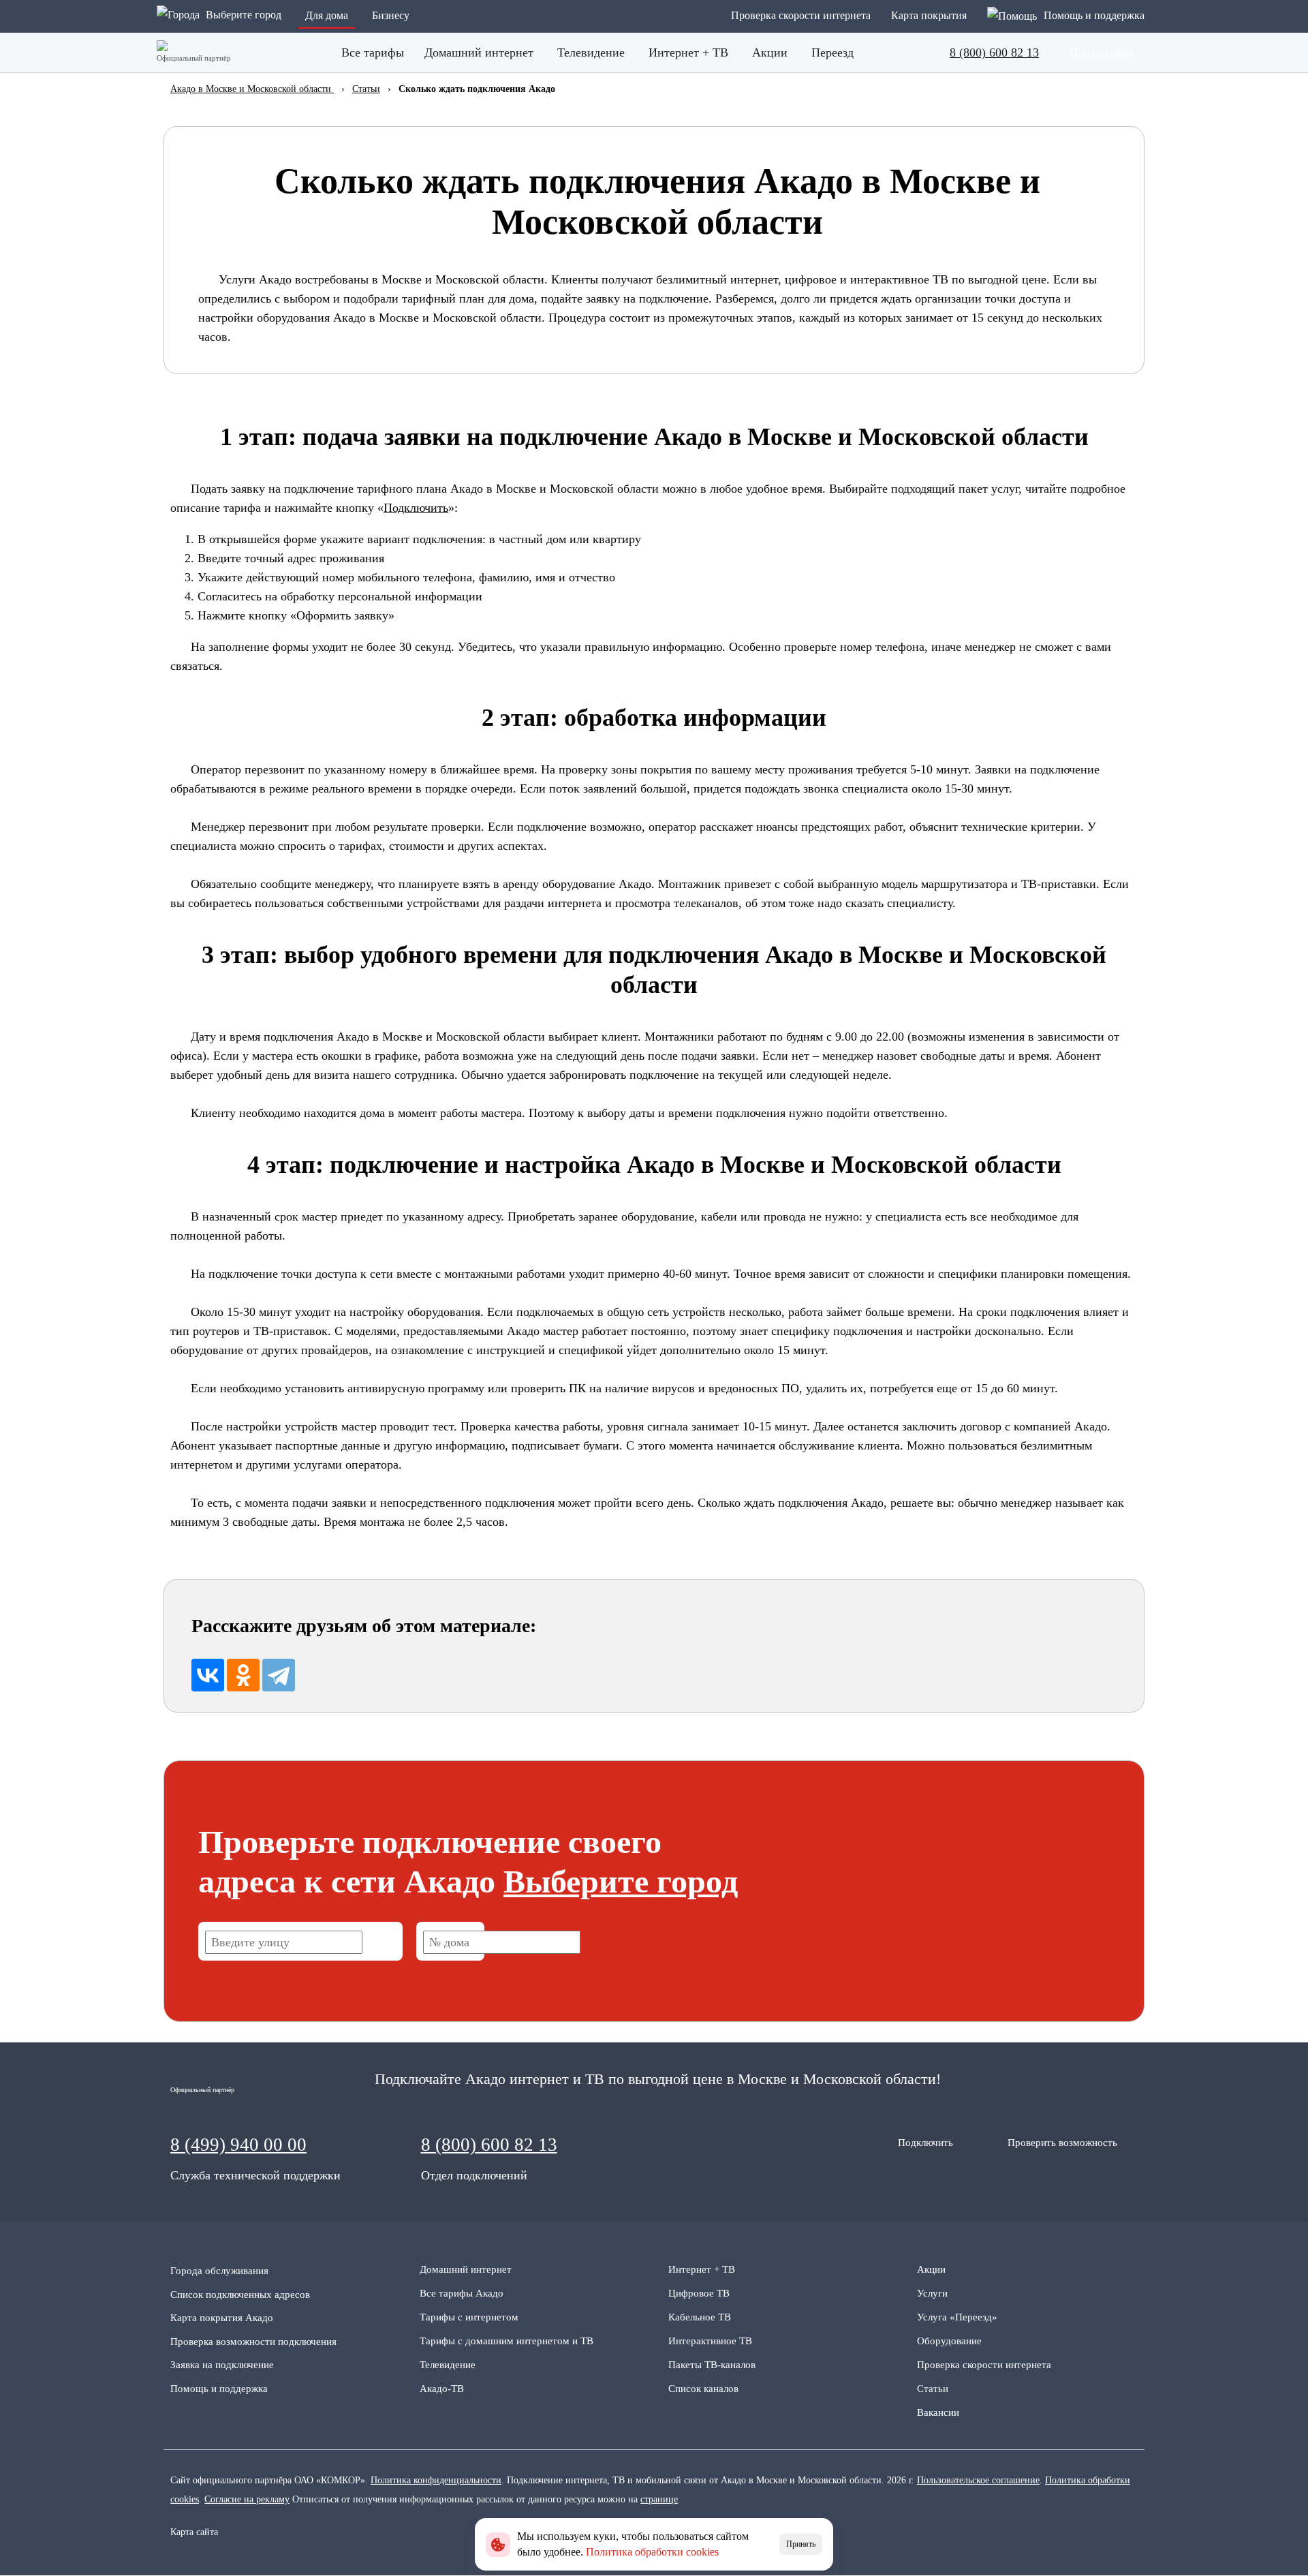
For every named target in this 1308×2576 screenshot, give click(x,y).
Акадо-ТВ (442, 2388)
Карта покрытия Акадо (221, 2317)
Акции (770, 52)
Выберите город (620, 1881)
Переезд (832, 52)
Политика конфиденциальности (436, 2479)
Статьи (932, 2388)
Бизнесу (390, 15)
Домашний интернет (478, 52)
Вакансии (938, 2412)
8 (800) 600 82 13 (994, 52)
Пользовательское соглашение (978, 2479)
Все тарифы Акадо (461, 2293)
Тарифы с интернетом (469, 2317)
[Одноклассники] (243, 1675)
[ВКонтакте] (207, 1675)
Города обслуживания (219, 2270)
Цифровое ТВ (699, 2293)
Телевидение (591, 52)
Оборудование (949, 2340)
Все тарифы (372, 52)
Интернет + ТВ (688, 52)
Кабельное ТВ (699, 2317)
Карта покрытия (929, 15)
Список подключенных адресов (240, 2294)
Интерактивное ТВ (710, 2340)
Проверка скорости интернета (801, 15)
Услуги (932, 2293)
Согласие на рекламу (247, 2499)
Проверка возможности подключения (253, 2341)
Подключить (416, 508)
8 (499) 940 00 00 (238, 2144)
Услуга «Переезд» (957, 2317)
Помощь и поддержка (219, 2388)
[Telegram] (278, 1675)
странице (659, 2499)
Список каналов (703, 2388)
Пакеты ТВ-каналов (712, 2364)
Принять (800, 2544)
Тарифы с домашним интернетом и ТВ (506, 2340)
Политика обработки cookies (652, 2552)
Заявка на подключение (222, 2364)
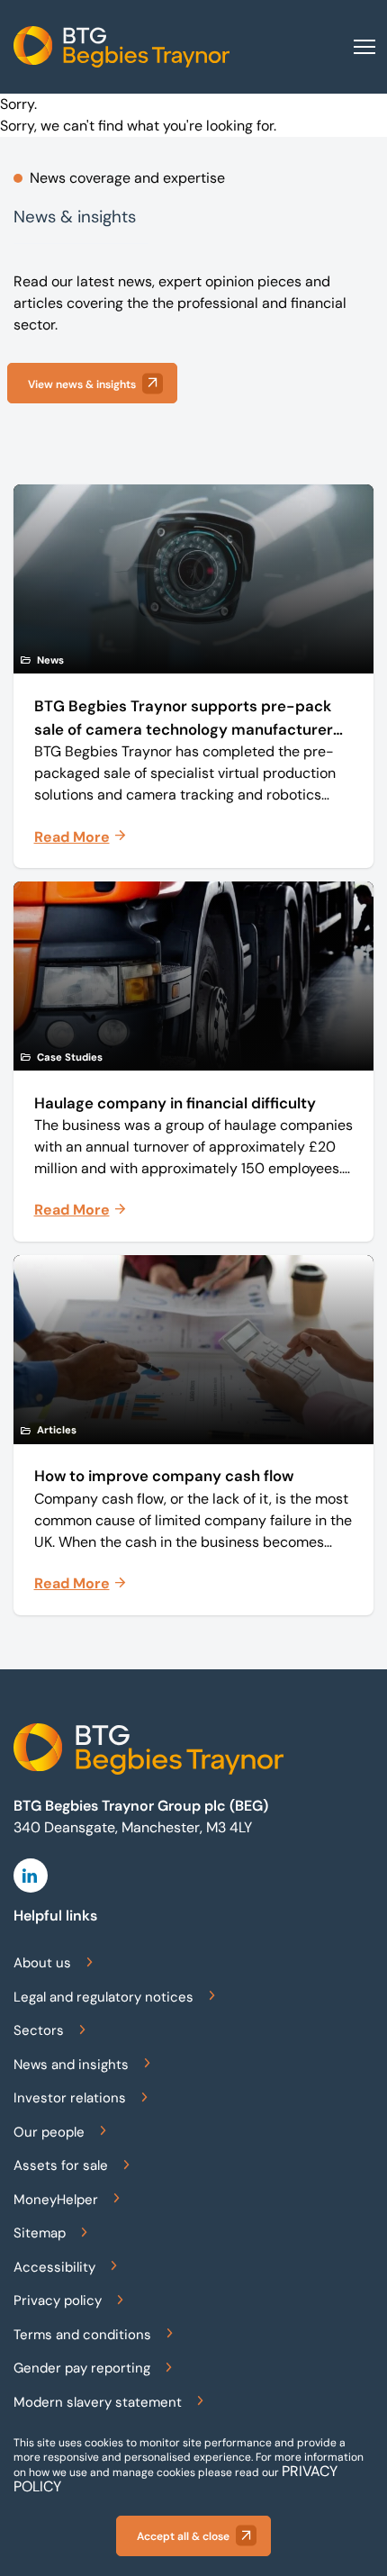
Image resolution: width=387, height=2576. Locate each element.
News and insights (71, 2065)
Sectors (39, 2030)
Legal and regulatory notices (104, 1997)
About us (42, 1963)
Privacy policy (58, 2300)
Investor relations (70, 2098)
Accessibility (54, 2267)
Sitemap (40, 2233)
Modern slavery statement (98, 2402)
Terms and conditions (82, 2335)
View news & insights (82, 384)
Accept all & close (183, 2536)
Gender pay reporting (82, 2368)
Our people (49, 2132)
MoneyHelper (56, 2200)
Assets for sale (61, 2165)
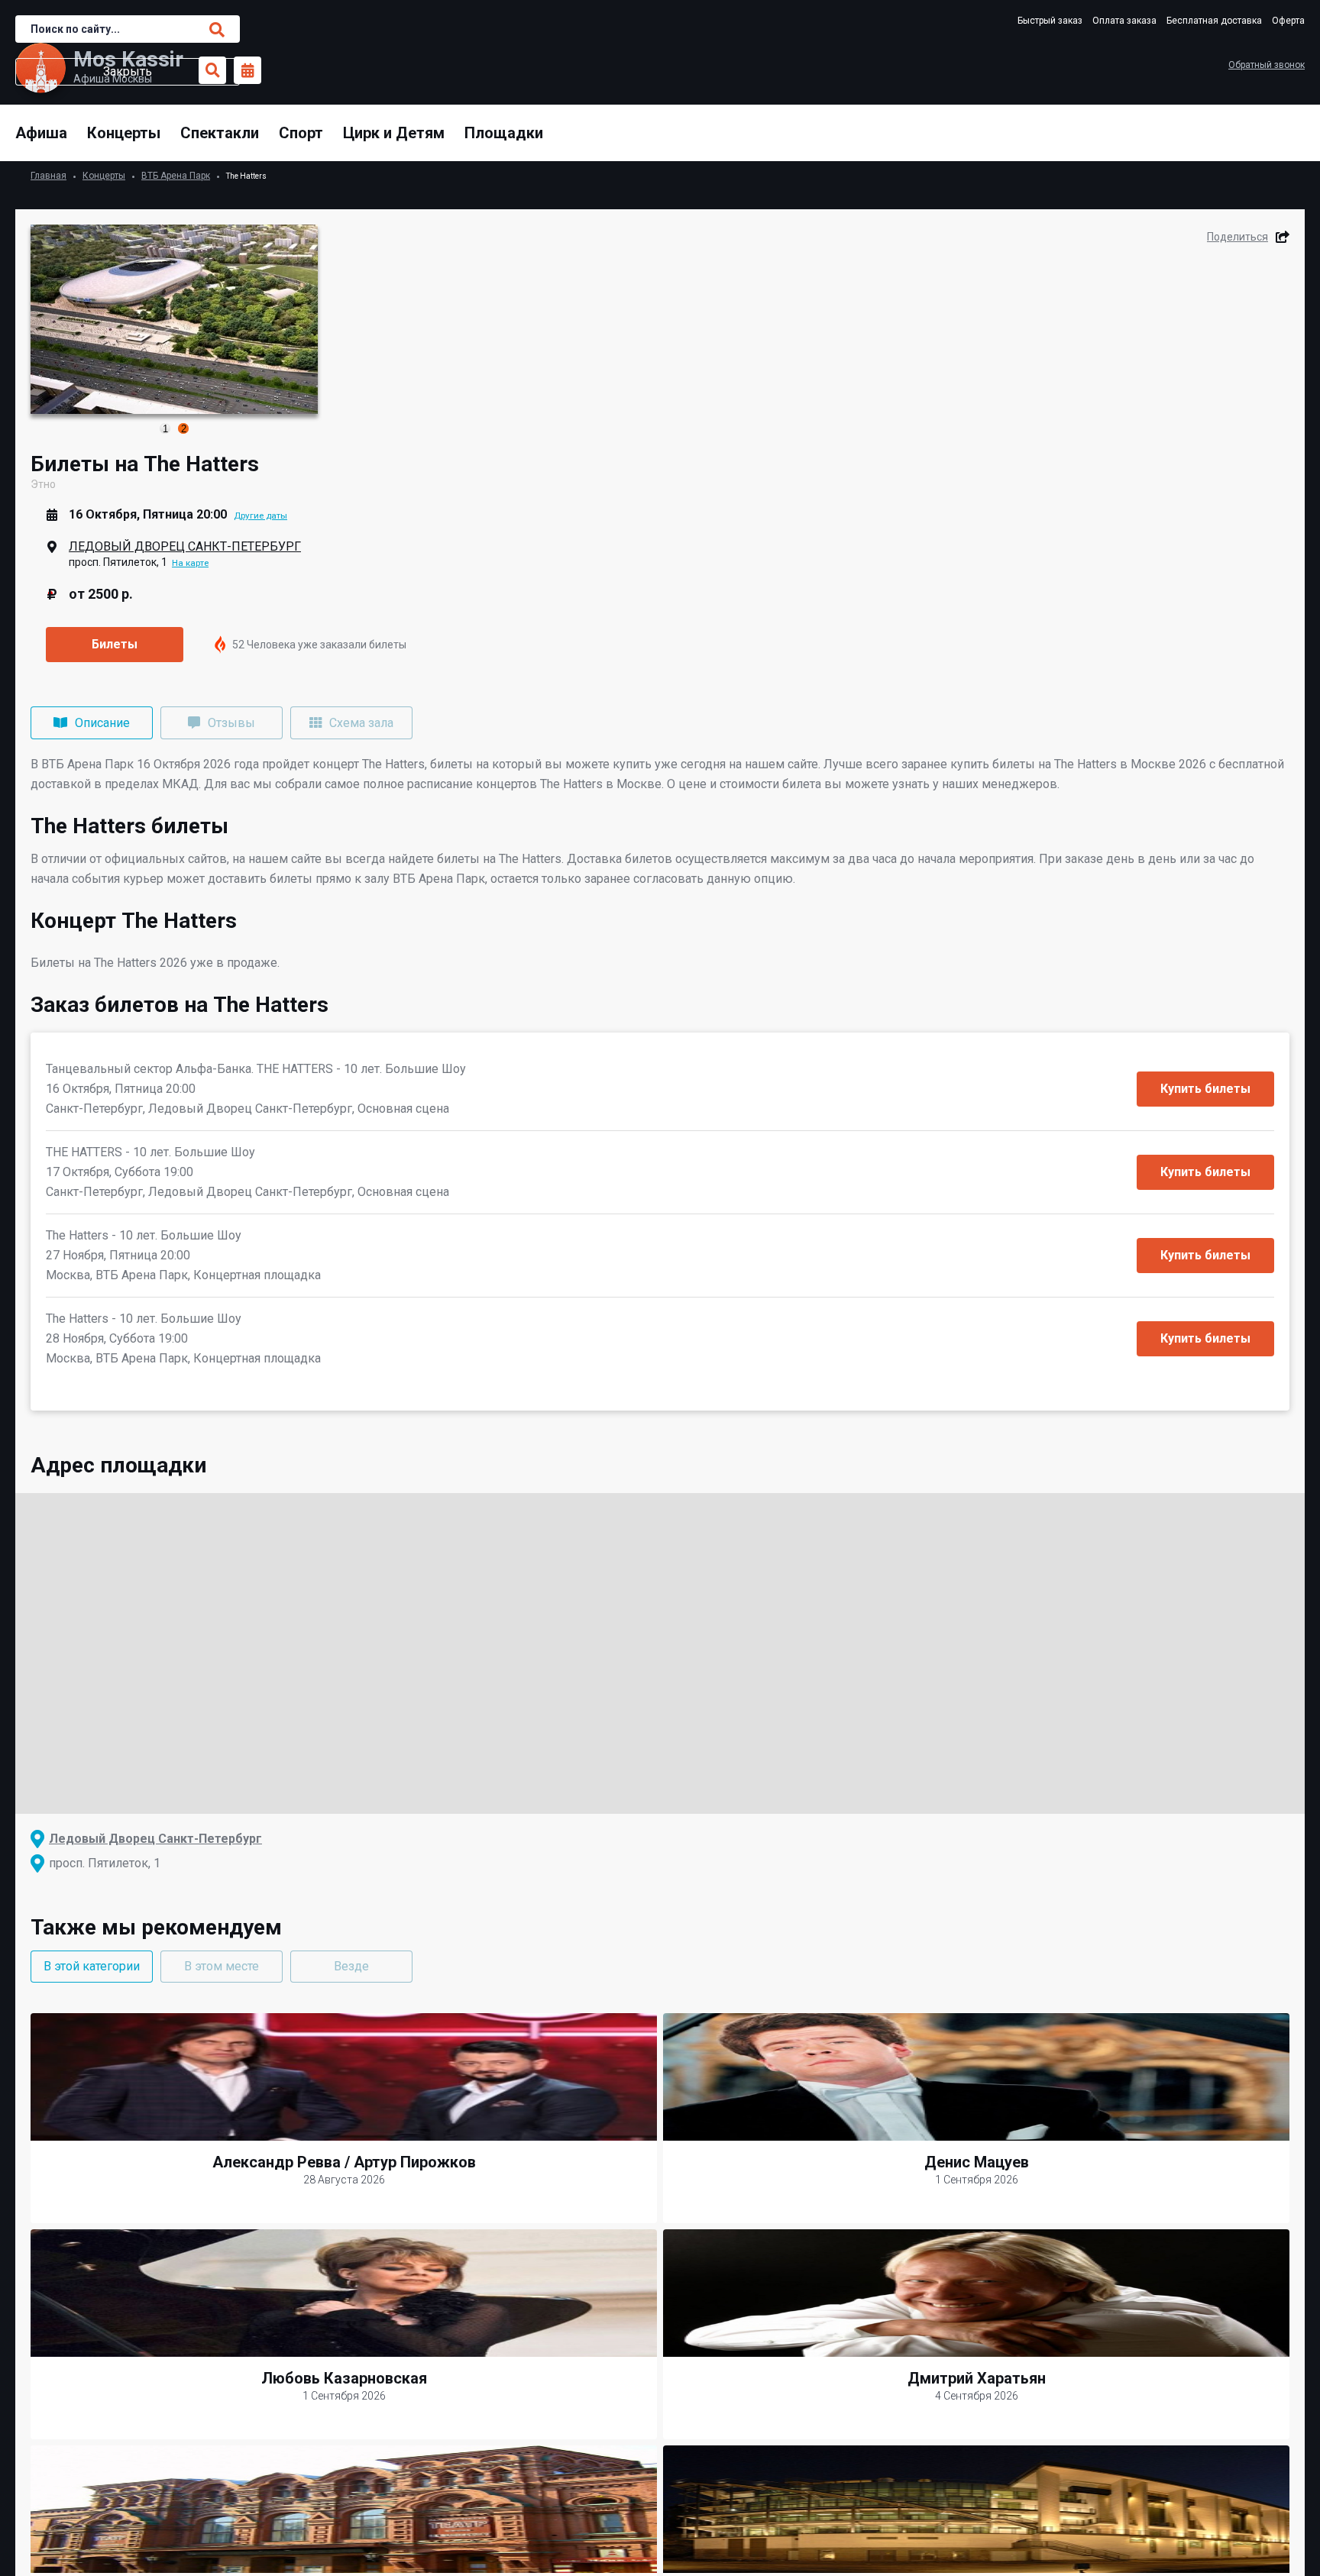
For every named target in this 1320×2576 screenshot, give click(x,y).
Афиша (41, 133)
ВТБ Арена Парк (175, 175)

════════════════

**TASK:**
Repeat the data above exactly; images are not part of the copy.

**REPLY TO THE EXERCISE:**
For every named target in this 1308×2576 screenshot, give click(x,y).
Акадо-ТВ (442, 2388)
Карта покрытия Акадо (221, 2317)
Акции (770, 52)
Выберите город (620, 1881)
Переезд (832, 52)
Политика конфиденциальности (436, 2479)
Статьи (932, 2388)
Бизнесу (390, 15)
Домашний интернет (478, 52)
Вакансии (938, 2412)
8 (800) 600 82 13 (994, 52)
Пользовательское соглашение (978, 2479)
Все тарифы Акадо (461, 2293)
Тарифы с интернетом (469, 2317)
[Одноклассники] (243, 1675)
[ВКонтакте] (207, 1675)
Города обслуживания (219, 2270)
Цифровое ТВ (699, 2293)
Телевидение (591, 52)
Оборудование (949, 2340)
Все тарифы (372, 52)
Интернет + ТВ (688, 52)
Кабельное ТВ (699, 2317)
Карта покрытия (929, 15)
Список подключенных адресов (240, 2294)
Интерактивное ТВ (710, 2340)
Проверка скорости интернета (801, 15)
Услуги (932, 2293)
Согласие на рекламу (247, 2499)
Проверка возможности подключения (253, 2341)
Подключить (416, 508)
8 (499) 940 00 00 (238, 2144)
Услуга «Переезд» (957, 2317)
Помощь и поддержка (219, 2388)
[Telegram] (278, 1675)
странице (659, 2499)
Список каналов (703, 2388)
Пакеты ТВ-каналов (712, 2364)
Принять (800, 2544)
Тарифы с домашним интернетом и ТВ (506, 2340)
Политика обработки cookies (652, 2552)
Заявка на подключение (222, 2364)
Image resolution: width=387, height=2576. Locate each element.
News and insights (71, 2065)
Sectors (39, 2030)
Legal and regulatory notices (104, 1997)
About us (42, 1963)
Privacy policy (58, 2300)
Investor relations (70, 2098)
Accessibility (54, 2267)
Sitemap (40, 2233)
Modern slavery statement (98, 2402)
Terms and conditions (82, 2335)
View news & insights (82, 384)
Accept all & close (183, 2536)
Gender pay reporting (82, 2368)
Our people (49, 2132)
MoneyHelper (56, 2200)
Assets for sale (61, 2165)
For every named target in this 1320×2576 screenshot, give click(x,y).
Афиша (41, 133)
ВТБ Арена Парк (175, 175)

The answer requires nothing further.